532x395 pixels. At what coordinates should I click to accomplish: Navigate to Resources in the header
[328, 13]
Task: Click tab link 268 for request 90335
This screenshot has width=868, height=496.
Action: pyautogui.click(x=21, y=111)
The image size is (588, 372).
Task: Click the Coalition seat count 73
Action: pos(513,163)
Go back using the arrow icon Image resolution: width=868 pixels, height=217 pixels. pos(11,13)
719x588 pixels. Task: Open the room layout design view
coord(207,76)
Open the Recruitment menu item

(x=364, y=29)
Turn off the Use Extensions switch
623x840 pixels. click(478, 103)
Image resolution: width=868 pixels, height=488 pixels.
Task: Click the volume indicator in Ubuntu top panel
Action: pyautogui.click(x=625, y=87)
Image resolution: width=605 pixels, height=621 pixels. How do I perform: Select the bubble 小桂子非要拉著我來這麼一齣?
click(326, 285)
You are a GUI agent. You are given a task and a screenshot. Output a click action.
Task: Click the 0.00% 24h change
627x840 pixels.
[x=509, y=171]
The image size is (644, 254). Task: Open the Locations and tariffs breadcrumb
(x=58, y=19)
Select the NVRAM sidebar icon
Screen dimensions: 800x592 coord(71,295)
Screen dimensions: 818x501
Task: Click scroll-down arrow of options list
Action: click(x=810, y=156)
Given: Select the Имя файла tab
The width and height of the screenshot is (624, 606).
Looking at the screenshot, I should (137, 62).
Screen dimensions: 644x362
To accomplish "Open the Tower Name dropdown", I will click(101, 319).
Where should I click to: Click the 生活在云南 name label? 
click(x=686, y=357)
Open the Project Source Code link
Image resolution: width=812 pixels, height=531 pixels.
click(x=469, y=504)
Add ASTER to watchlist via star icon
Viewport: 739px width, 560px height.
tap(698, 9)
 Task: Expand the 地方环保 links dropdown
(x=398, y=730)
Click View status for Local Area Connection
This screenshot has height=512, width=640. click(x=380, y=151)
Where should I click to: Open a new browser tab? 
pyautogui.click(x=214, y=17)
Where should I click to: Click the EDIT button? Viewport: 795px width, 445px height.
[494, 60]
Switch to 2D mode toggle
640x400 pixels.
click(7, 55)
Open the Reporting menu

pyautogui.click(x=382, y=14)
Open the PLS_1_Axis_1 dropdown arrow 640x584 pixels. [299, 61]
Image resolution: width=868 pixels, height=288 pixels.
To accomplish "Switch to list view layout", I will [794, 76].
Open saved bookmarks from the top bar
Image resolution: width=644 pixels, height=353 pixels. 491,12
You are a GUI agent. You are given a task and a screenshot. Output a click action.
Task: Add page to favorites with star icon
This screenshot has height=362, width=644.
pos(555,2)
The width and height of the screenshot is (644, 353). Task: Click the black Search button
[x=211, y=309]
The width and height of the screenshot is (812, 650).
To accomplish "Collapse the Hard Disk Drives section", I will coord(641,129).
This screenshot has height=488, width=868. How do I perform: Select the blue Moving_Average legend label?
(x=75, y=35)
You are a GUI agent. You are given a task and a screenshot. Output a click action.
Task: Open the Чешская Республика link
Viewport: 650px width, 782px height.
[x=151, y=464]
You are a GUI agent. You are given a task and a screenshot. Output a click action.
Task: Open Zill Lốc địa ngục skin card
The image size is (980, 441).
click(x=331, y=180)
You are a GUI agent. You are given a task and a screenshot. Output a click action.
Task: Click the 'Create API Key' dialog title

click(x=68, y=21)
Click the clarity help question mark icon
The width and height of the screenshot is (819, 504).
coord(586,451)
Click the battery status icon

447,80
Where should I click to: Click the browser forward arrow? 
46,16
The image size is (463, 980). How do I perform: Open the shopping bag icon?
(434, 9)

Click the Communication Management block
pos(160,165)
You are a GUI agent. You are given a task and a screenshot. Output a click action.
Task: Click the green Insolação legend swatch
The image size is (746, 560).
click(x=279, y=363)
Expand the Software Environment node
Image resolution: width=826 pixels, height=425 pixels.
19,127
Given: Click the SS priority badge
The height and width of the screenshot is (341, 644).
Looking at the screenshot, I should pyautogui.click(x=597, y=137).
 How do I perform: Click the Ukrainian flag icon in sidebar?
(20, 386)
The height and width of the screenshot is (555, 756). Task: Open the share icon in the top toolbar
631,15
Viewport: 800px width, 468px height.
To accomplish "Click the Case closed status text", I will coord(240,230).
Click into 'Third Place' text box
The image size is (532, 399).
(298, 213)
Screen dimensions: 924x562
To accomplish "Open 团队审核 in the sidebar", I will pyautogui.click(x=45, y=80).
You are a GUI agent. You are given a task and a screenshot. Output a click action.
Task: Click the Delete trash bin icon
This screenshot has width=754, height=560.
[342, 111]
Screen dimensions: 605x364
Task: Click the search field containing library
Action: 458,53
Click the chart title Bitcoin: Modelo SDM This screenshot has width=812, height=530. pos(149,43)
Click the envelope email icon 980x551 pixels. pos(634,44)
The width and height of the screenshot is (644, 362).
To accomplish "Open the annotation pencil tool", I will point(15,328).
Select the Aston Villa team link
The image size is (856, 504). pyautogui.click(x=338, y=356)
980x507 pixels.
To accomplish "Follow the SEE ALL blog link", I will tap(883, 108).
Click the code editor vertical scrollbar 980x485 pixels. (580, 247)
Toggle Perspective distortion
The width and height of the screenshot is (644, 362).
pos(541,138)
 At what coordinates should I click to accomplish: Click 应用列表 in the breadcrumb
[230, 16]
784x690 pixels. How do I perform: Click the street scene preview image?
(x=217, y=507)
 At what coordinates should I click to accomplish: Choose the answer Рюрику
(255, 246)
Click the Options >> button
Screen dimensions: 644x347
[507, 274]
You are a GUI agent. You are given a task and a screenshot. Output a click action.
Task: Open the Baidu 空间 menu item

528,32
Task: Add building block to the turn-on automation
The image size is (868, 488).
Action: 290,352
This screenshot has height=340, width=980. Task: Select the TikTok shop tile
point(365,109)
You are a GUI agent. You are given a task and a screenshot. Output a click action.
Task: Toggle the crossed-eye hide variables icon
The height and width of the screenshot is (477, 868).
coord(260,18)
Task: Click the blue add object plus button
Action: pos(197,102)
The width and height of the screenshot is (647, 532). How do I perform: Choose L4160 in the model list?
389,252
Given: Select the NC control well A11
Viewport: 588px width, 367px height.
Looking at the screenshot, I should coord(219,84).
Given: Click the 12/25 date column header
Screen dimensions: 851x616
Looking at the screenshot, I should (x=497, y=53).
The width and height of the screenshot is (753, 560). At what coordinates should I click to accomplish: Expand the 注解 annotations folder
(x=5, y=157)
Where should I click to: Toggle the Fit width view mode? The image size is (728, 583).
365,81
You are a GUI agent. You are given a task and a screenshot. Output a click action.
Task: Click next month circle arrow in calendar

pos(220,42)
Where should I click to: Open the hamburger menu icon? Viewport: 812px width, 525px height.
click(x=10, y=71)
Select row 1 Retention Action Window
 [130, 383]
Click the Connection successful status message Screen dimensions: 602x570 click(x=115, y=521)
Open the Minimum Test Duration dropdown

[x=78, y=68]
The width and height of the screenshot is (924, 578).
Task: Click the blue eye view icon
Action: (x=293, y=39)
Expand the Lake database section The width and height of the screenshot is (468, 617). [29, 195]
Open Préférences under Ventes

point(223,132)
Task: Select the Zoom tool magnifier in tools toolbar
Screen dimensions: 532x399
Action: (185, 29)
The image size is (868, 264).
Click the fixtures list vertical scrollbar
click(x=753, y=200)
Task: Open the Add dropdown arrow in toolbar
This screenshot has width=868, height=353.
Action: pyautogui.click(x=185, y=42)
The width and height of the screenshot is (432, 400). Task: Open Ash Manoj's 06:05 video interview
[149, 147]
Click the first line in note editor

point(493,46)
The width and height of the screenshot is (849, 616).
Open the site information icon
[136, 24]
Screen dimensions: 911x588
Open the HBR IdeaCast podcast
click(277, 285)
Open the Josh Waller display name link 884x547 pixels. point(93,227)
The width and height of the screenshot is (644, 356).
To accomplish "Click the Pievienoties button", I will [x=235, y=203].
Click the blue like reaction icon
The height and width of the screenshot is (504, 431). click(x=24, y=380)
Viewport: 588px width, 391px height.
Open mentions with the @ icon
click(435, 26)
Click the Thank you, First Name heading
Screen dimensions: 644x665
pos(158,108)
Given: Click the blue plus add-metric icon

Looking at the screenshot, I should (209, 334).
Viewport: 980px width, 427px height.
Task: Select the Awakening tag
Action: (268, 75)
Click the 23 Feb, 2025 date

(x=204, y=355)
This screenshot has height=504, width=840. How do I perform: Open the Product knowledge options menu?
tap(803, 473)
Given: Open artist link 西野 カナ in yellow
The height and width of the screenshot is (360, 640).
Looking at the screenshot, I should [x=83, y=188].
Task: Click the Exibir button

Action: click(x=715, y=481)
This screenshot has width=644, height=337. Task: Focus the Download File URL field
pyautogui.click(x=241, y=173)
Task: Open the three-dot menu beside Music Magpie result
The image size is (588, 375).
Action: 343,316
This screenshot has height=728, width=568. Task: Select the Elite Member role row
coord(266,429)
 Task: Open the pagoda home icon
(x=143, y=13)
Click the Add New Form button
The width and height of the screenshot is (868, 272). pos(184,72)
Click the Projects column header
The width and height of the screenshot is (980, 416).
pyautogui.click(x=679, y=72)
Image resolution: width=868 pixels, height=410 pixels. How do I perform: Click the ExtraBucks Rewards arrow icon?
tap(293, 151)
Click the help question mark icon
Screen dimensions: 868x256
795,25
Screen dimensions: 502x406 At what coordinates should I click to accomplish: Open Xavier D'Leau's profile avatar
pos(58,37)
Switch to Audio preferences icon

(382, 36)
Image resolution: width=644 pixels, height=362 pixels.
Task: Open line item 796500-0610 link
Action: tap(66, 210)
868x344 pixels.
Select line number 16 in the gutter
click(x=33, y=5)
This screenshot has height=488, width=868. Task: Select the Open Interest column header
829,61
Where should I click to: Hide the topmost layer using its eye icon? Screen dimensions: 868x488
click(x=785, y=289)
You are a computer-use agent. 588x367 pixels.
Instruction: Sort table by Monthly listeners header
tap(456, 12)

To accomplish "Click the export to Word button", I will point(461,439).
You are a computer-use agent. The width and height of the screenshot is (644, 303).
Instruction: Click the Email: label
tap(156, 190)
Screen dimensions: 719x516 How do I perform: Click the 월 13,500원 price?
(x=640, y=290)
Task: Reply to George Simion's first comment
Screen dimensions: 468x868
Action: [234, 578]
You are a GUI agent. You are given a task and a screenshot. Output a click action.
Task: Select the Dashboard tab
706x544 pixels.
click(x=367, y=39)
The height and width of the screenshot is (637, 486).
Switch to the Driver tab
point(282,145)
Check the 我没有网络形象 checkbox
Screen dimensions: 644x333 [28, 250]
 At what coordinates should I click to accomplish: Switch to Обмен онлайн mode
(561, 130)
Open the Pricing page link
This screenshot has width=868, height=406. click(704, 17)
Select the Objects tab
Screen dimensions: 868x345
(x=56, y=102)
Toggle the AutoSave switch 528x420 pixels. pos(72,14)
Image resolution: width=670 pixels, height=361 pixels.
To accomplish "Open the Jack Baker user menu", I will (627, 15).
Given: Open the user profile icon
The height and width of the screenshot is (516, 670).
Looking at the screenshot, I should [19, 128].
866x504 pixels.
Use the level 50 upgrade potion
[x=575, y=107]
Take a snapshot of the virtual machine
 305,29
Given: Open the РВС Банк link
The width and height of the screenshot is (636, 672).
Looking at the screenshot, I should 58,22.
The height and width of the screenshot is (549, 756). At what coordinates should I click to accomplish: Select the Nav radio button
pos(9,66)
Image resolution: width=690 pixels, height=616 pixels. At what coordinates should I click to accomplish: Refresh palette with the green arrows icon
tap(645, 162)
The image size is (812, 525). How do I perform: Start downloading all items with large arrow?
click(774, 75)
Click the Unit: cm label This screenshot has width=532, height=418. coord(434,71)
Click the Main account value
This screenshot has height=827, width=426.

--*--

**PROBLEM STATEMENT:** This exercise requires the lines of the entries containing the string "computer".

**EXERCISE RESPONSE:**
You are a computer-use agent. 588x367 pixels.
You are a computer-use agent. The width and height of the screenshot is (644, 303).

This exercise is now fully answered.